(Stored items)
·····

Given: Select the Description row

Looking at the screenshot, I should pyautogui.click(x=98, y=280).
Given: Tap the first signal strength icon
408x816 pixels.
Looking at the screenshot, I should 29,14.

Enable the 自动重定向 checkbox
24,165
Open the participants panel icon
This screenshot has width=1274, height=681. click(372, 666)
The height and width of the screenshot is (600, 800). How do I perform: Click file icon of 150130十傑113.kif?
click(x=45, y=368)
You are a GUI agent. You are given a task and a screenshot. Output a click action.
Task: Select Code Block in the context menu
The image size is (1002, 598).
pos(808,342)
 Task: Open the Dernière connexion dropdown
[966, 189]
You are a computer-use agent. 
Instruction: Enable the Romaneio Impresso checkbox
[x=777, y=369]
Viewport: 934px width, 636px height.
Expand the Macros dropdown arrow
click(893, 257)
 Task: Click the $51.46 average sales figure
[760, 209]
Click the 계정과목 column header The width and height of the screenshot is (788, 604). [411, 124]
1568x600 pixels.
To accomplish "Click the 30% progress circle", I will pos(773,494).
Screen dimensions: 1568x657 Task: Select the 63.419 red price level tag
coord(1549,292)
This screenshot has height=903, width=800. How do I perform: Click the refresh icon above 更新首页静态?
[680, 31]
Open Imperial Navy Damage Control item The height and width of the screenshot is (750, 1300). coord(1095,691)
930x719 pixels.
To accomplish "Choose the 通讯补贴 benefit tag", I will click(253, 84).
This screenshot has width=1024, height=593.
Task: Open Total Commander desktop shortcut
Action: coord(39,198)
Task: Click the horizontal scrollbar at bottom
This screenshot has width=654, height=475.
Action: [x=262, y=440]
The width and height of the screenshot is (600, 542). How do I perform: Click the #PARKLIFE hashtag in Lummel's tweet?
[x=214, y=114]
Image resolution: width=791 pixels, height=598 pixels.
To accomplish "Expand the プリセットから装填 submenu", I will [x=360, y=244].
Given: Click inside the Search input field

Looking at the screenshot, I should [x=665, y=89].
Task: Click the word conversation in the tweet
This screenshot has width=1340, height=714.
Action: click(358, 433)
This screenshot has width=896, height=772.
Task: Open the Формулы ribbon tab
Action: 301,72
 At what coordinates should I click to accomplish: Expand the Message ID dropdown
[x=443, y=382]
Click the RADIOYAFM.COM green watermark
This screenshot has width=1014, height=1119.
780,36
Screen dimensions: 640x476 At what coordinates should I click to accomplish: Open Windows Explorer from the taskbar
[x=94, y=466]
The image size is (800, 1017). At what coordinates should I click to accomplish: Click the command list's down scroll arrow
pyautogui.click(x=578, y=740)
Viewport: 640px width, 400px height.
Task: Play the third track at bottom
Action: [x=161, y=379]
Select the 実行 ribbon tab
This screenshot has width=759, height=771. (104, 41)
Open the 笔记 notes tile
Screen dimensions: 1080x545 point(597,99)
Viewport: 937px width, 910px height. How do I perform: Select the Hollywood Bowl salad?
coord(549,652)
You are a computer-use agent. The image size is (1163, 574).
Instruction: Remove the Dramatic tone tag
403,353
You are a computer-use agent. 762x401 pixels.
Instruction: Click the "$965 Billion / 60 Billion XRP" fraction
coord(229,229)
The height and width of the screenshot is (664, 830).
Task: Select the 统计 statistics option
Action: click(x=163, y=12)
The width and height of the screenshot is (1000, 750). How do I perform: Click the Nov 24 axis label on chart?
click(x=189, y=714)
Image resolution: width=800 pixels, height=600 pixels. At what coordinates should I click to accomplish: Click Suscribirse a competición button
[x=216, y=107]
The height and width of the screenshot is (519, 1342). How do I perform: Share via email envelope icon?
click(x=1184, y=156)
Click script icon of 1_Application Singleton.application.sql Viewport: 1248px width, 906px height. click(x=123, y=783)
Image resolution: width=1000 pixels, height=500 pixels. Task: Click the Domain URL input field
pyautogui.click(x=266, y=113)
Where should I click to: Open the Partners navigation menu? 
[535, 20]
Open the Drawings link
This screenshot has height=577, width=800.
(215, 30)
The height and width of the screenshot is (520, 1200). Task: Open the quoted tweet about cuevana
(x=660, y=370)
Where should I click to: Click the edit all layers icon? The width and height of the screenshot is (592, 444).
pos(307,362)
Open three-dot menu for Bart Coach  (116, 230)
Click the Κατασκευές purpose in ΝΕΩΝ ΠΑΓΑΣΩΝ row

·····

WORK INSTRUCTION: If a line in the data contains the string "agent", copy it.

EXERCISE SOLUTION:
You are a GUI agent. You are given a task and a screenshot. Output a click action.
You are a computer-use agent. 
You are a computer-use agent. The image size is (1163, 574).
You are a computer-use agent. 762x401 pixels.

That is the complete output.